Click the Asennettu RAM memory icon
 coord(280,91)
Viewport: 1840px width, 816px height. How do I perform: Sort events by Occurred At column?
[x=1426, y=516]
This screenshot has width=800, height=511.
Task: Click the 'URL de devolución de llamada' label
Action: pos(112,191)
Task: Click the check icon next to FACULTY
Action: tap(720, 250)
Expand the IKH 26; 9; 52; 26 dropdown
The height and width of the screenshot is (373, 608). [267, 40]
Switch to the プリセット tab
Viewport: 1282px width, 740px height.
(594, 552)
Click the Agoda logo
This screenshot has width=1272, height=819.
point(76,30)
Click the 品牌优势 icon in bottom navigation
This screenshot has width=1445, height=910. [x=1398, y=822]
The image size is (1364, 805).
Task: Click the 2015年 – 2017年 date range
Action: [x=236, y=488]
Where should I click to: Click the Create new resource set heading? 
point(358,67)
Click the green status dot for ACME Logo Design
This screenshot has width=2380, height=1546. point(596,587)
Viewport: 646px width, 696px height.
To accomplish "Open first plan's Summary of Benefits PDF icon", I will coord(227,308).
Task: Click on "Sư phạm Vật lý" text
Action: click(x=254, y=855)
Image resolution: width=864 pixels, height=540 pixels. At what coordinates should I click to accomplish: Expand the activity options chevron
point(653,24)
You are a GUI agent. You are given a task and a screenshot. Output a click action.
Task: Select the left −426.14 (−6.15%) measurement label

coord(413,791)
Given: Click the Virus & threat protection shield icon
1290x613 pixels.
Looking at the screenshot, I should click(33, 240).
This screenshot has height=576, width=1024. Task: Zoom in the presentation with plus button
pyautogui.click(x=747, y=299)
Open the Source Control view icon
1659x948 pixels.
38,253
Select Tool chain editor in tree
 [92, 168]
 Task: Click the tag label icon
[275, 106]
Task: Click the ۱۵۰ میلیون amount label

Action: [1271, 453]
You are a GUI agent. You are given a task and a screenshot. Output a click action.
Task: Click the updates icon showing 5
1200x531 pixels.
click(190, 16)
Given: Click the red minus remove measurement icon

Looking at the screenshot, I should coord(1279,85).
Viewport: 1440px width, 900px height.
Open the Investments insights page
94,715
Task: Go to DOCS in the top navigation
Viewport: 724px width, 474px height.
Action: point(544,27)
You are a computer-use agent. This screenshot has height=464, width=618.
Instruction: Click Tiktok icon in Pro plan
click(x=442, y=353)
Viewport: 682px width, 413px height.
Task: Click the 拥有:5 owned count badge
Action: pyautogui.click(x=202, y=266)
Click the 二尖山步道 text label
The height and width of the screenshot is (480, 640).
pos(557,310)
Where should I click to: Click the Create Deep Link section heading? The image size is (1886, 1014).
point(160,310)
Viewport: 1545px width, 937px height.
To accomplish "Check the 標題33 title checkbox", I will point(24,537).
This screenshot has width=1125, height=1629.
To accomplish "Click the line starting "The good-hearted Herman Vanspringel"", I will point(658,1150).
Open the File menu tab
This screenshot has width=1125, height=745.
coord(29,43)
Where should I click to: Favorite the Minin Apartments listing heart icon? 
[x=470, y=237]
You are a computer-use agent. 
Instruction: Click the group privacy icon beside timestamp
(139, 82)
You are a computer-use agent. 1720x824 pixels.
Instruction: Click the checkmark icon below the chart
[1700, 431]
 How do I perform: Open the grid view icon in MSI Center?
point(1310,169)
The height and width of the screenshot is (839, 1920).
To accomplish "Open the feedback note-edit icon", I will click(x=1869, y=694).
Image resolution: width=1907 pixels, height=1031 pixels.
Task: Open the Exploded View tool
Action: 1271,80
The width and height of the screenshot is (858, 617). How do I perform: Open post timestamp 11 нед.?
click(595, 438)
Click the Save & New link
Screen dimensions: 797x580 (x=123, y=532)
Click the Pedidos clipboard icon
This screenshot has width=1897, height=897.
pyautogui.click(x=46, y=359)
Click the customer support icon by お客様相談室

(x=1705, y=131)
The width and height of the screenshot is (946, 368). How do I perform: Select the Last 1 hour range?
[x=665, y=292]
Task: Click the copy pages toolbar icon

# # #

Problem details: Write out every line of the listing that holds the word "agent".

Response:
You are a GUI agent. You are given a task and a screenshot. Output a click action.
You are a GUI agent. You are given a task and a screenshot. Output a click action.
You are a computer-use agent. This screenshot has height=464, width=618.
You are a computer-use agent. 
You are a computer-use agent. 1720x824 pixels.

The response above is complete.